The recon company must have the discipline and experience to safely recon the fire without hoseline protection and must be able to safely and accurately predict the fire’s behavior and estimate the resources necessary to control it.

Once inside, do not pass floors, rooms, doors, and so on without checking for fire. Fire can move through a commercial structure at an alarming rate. Utility chases, laundry chutes, crawl spaces, elevator shafts, stairs, cocklofts, and air-handling systems are just some of the means that the enemy will use to outflank you. Look for heat with your TIC, use tools to access hidden spaces, and note smoke conditions as you advance.

As you make your way through the building, count your paces. Seasoned firefighters should know how many paces it takes to reach 50 feet, the standard length of hose. That way, you can report to attack crews how long a stretch may be.

DATA ▸
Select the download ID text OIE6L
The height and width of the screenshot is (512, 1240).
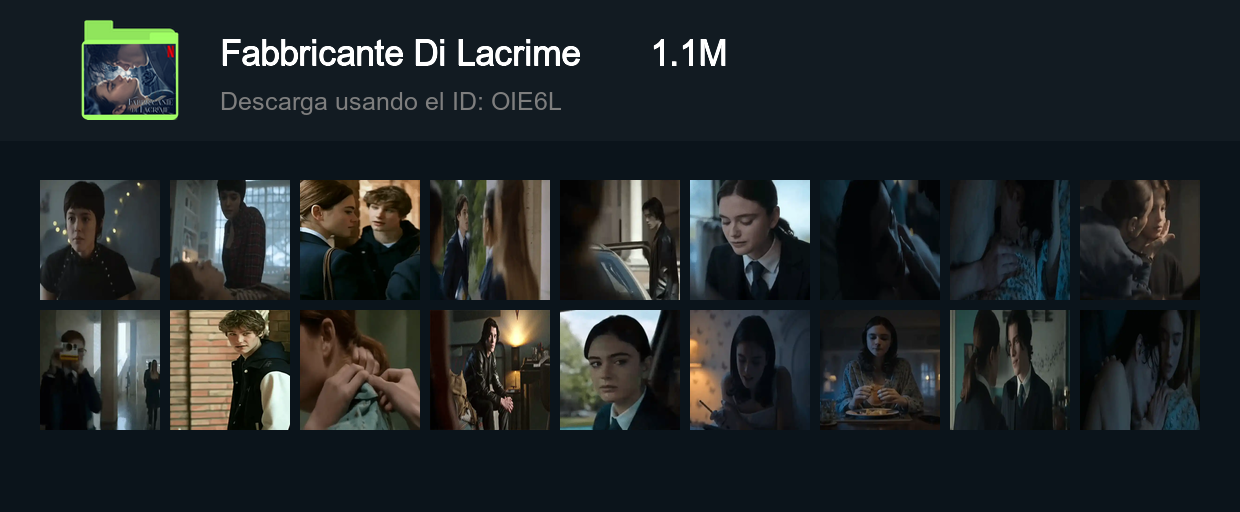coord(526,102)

--

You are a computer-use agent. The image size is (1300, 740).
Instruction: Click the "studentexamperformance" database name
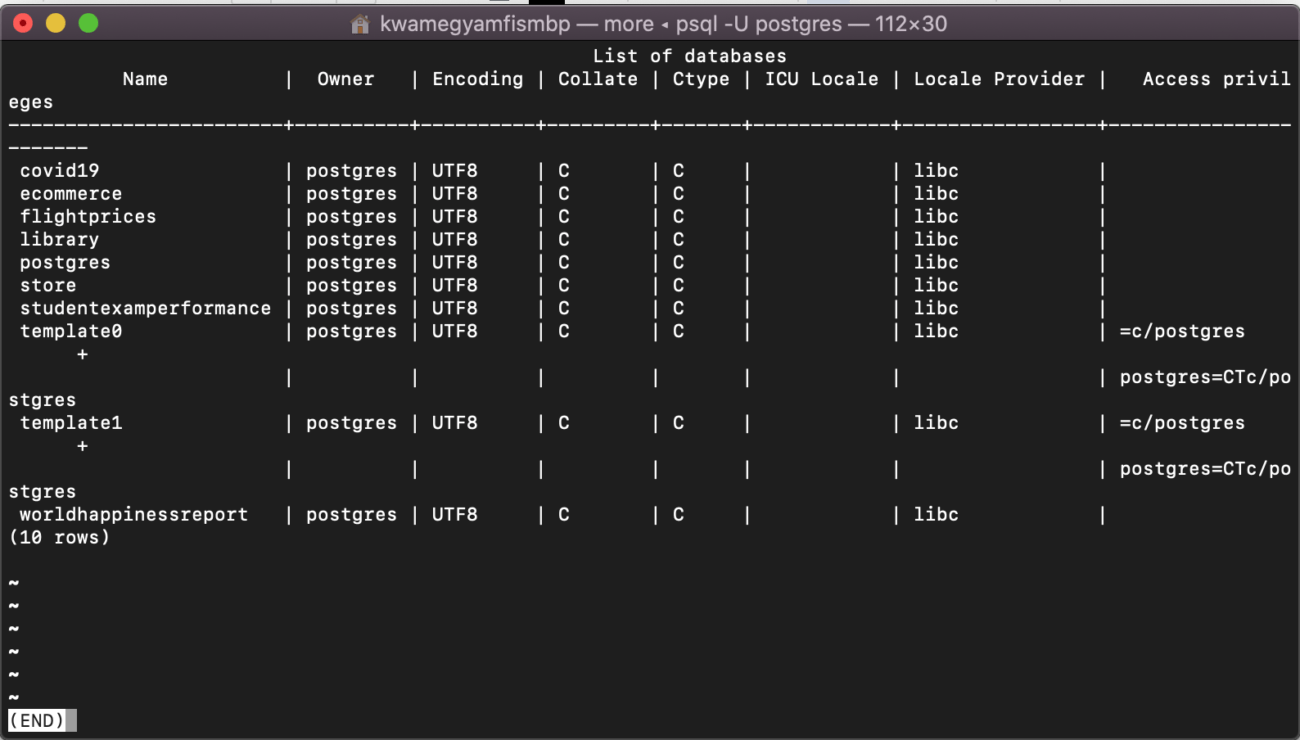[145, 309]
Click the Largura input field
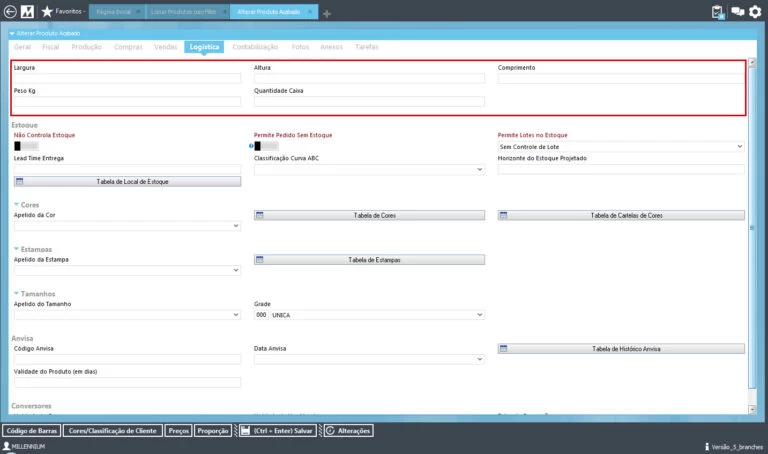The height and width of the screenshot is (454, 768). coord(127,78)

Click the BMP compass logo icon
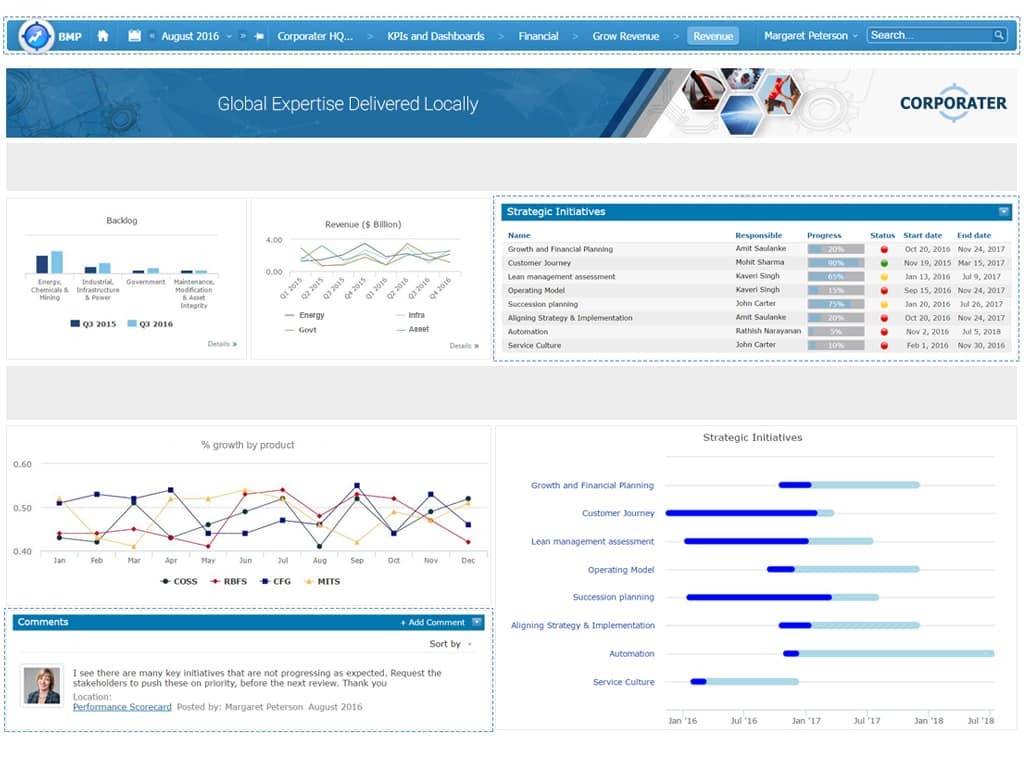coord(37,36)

TASK TO CARRY OUT ▸ Set down the fire reconnaissance text word for word, from "Once inside, do" up to and including "stretch may be.".

RESULT OF THE EXERCISE ▸
Once inside, do not pass floors, rooms, doors, and so on without checking for fire. Fire can move through a commercial structure at an alarming rate. Utility chases, laundry chutes, crawl spaces, elevator shafts, stairs, cocklofts, and air-handling systems are just some of the means that the enemy will use to outflank you. Look for heat with your TIC, use tools to access hidden spaces, and note smoke conditions as you advance.

As you make your way through the building, count your paces. Seasoned firefighters should know how many paces it takes to reach 50 feet, the standard length of hose. That way, you can report to attack crews how long a stretch may be.